We all lost something right then, come to think of it. Me, the quiet life I’d planned on a plot outside the Paso de Robles. Medge, any lingering credibility to his snake oil scheme. Not to mention Grambling, who of course lost his life.
Mustache looked motivated for a man who’d just lost his job. Outside the stable, he took directions eagerly from María as she helped the girl with her horse. Not that these horses belonged to any of us.
Susanna, my chestnut filly, was parked north of Primera Calle with José Bravo. He’d hold on to her for a week or two before he sold her off. This bay mare would have to do.
“Where do we go?”
“A casa en L’abra. Sígueme.” Medge stared blankly. “Follow me,” María said.
A safe house in L’abra was an oxymoron. Even Medge knew that. Right on cue, the fire bells started.

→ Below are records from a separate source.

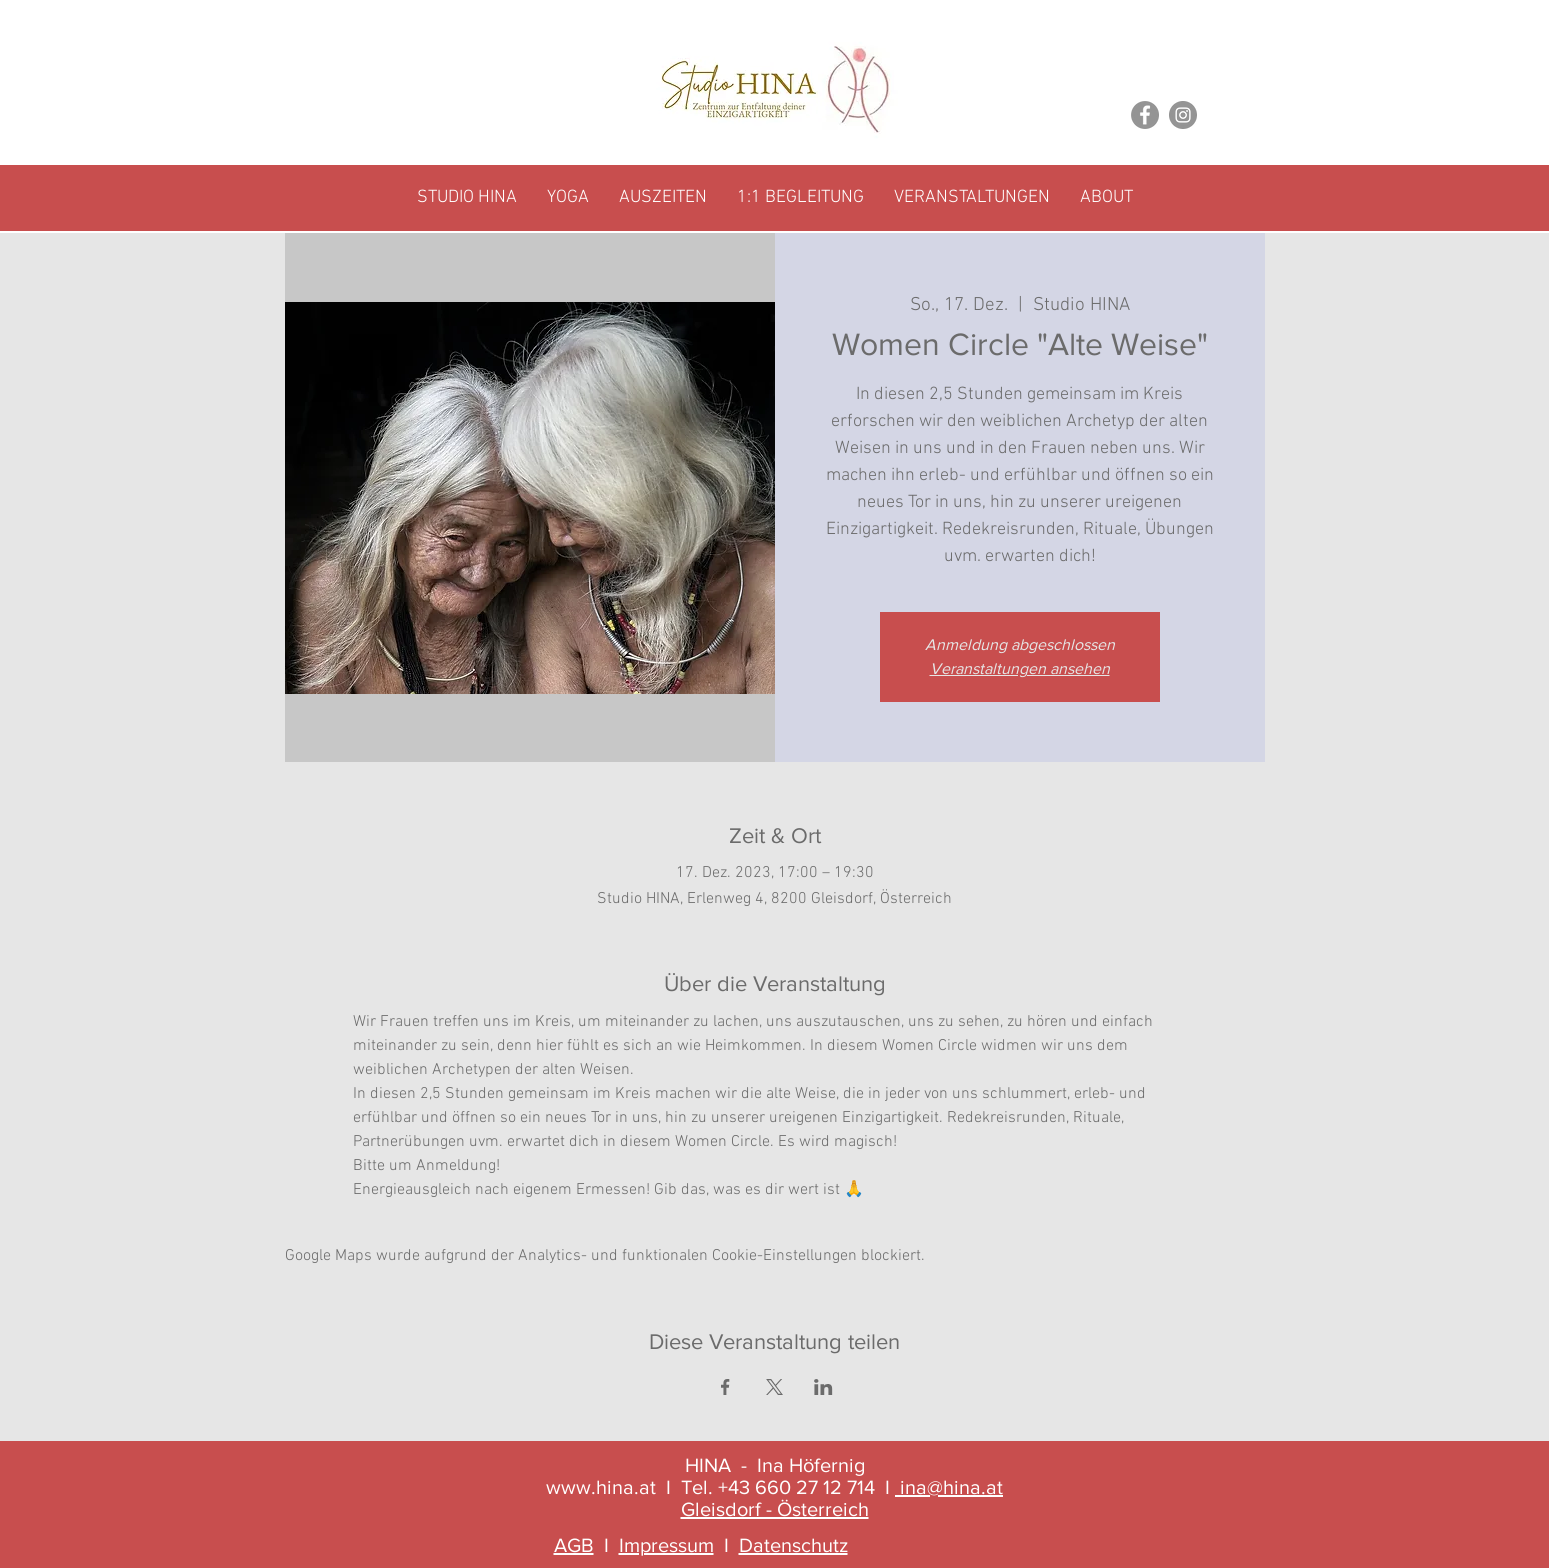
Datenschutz (793, 1545)
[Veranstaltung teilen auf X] (774, 1387)
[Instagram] (1183, 115)
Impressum (666, 1545)
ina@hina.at (951, 1487)
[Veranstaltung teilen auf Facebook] (725, 1387)
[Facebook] (1145, 115)
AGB (574, 1545)
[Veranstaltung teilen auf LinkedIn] (823, 1387)
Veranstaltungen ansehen (1020, 668)
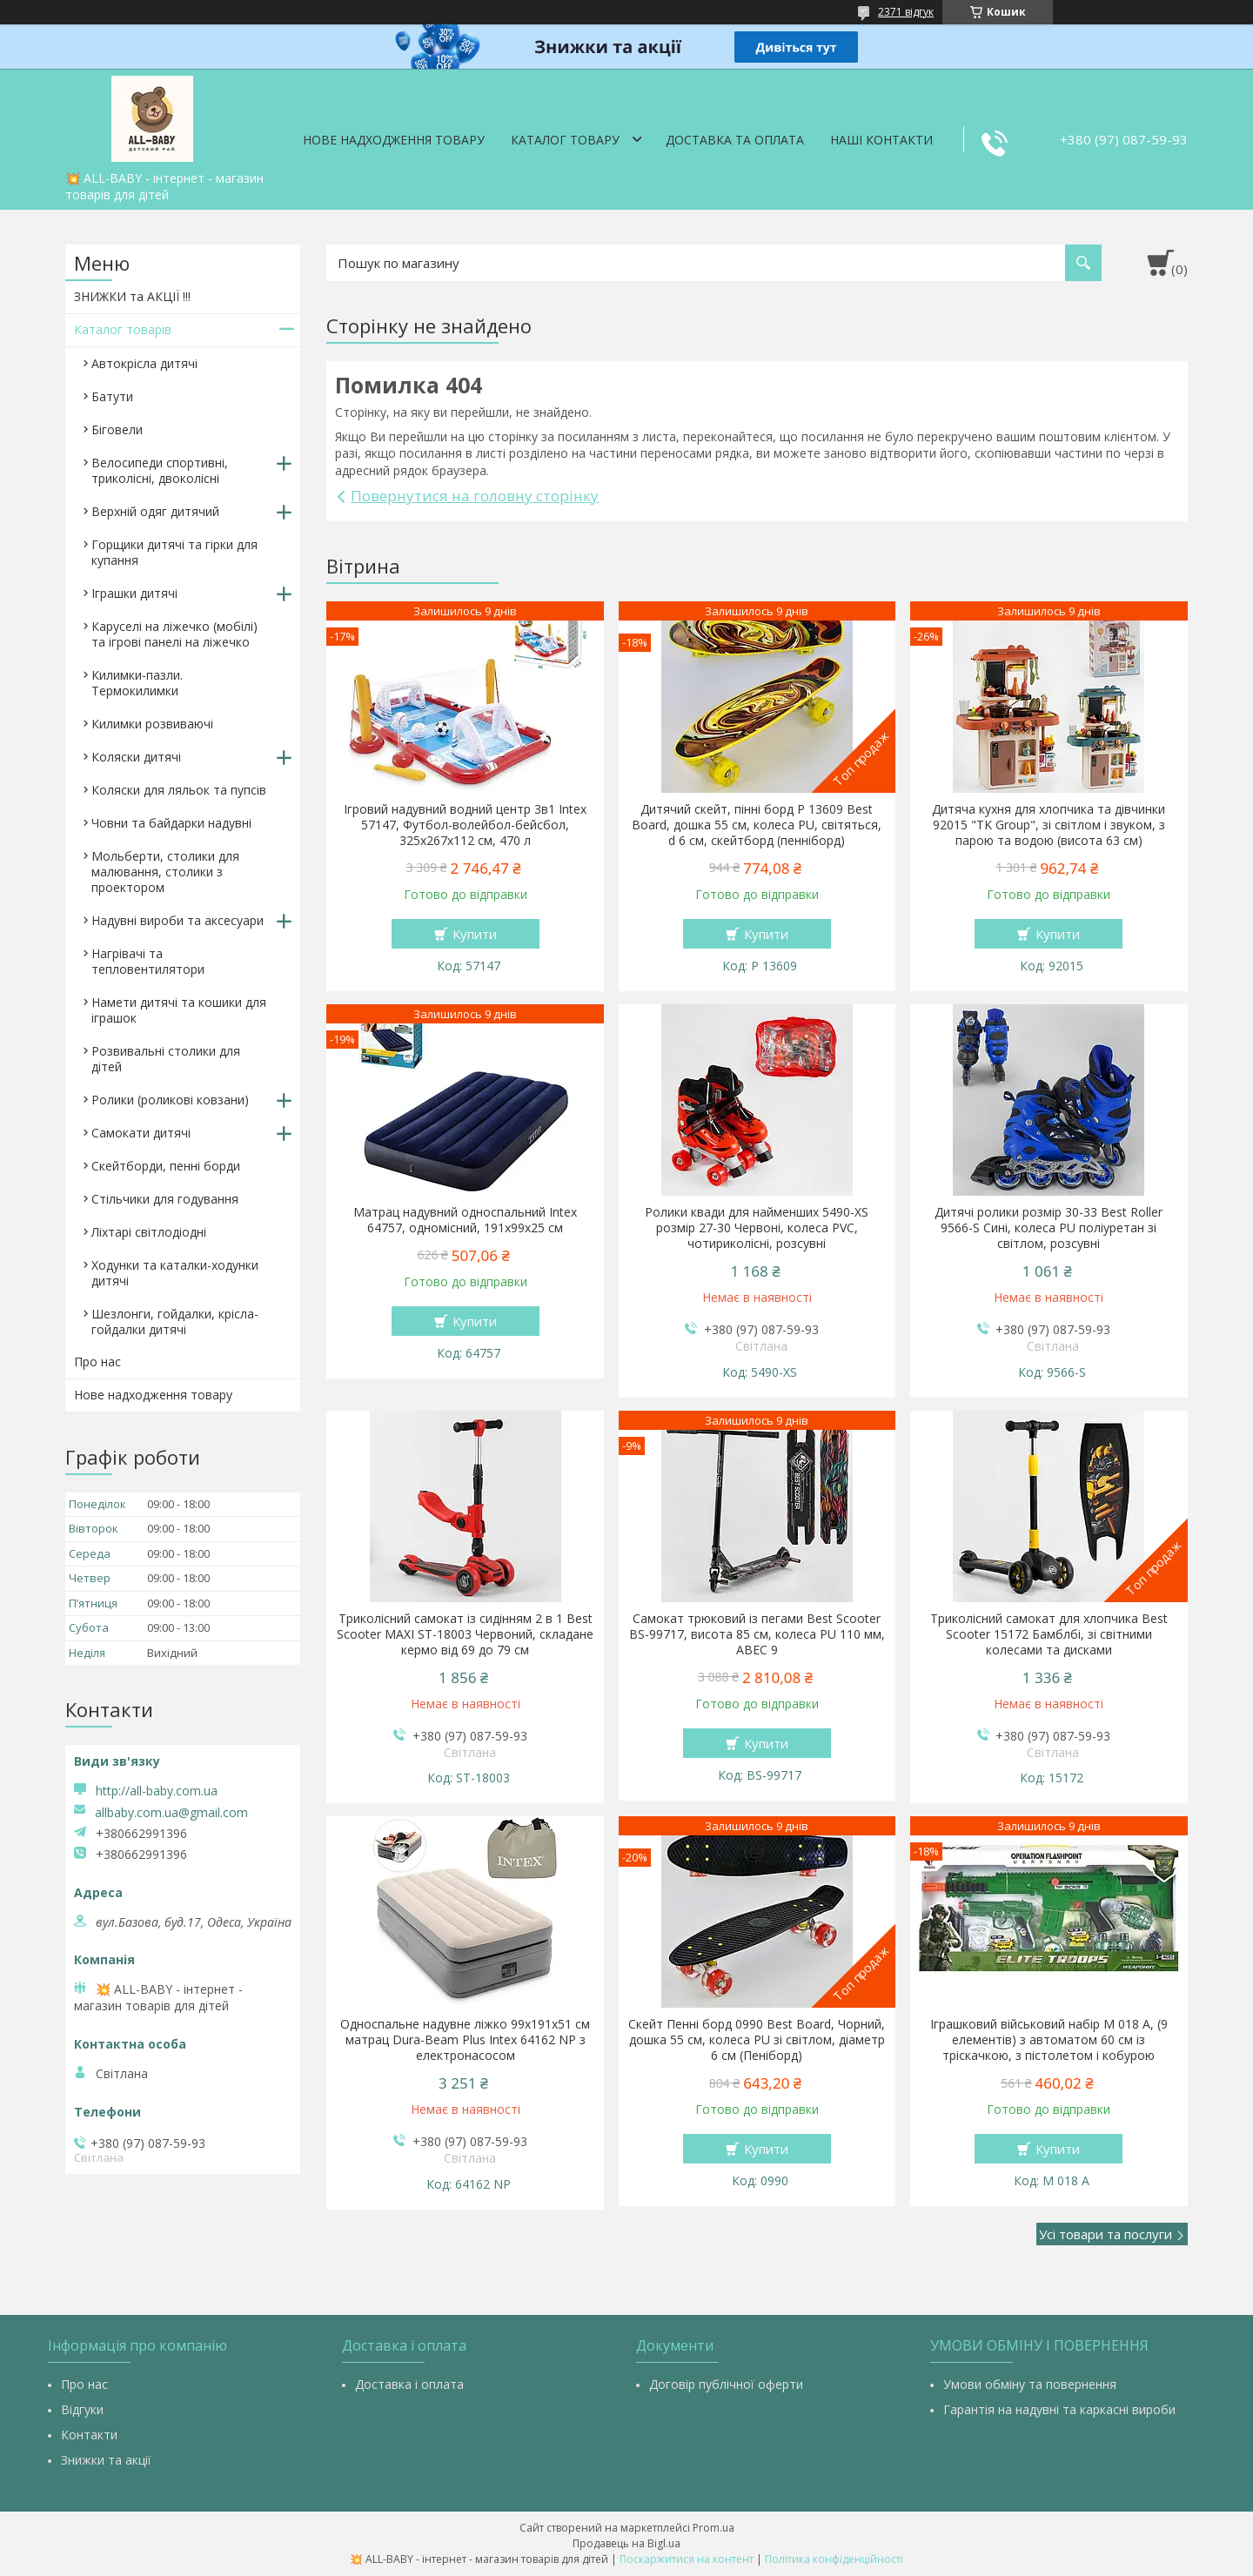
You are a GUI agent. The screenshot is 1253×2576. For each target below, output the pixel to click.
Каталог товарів (122, 329)
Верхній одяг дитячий (155, 511)
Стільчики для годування (164, 1199)
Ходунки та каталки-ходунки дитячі (174, 1273)
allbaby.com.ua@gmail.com (171, 1813)
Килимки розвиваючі (152, 723)
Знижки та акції (106, 2460)
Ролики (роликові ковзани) (170, 1099)
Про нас (97, 1361)
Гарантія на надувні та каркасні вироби (1059, 2409)
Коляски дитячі (136, 756)
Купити (474, 934)
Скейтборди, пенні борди (165, 1165)
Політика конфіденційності (834, 2559)
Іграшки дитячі (134, 593)
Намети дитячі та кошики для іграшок (178, 1010)
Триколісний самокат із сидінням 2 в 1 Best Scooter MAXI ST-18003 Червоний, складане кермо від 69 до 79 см (465, 1634)
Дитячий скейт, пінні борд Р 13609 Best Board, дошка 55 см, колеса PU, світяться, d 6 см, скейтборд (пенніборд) (756, 825)
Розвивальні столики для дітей (165, 1059)
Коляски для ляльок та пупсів (178, 790)
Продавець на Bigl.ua (626, 2543)
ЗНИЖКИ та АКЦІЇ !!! (132, 296)
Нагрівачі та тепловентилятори (147, 961)
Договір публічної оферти (726, 2384)
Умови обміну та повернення (1029, 2384)
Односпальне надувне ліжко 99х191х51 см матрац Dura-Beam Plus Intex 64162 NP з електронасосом (465, 2039)
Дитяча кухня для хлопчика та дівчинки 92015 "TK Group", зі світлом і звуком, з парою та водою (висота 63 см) (1048, 825)
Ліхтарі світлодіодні (148, 1232)
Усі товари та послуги (1105, 2234)
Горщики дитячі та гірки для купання (174, 552)
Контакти (89, 2434)
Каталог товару (565, 139)
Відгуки (82, 2409)
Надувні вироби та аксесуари (177, 920)
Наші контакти (881, 139)
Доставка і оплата (409, 2384)
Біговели (117, 429)
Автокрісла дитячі (144, 363)
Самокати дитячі (141, 1132)
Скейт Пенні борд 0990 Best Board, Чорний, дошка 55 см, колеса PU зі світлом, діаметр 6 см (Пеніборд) (756, 2039)
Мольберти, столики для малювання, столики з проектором (165, 872)
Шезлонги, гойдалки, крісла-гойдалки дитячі (174, 1321)
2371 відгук (906, 11)
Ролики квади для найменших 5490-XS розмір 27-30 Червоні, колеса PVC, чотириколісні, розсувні (756, 1227)
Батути (112, 396)
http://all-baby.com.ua (157, 1790)
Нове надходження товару (394, 139)
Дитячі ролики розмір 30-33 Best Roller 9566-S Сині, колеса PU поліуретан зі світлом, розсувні (1049, 1227)
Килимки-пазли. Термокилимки (137, 683)
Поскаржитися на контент (687, 2559)
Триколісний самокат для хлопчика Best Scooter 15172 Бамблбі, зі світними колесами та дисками (1049, 1634)
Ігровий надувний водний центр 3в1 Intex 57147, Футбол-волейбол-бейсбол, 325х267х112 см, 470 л (465, 825)
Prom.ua (713, 2527)
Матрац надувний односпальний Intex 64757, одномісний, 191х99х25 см (465, 1220)
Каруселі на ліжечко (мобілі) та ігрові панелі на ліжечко (174, 634)
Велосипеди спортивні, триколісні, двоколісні (159, 470)
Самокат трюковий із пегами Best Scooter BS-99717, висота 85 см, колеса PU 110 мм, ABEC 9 (757, 1634)
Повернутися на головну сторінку (475, 496)
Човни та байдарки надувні (171, 823)
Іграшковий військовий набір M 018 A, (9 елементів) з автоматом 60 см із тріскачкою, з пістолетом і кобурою (1049, 2039)
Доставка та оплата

Do-gooders were already forming bucket lines from the pump jack. Which increased the odds of at least one resident peering over to check on their horses.
“¿Vienes, Alberto?”
“Por supuesto, señora.”
Mustache has a name after all. And he’s coming with us. He made it seem as if he could ride well. I wasn’t so sure about the girl, Fatima.
“She has to come?” I whined.
“Yes, lo hace,” María shot back. “Vamos! We ride, blanquitos.”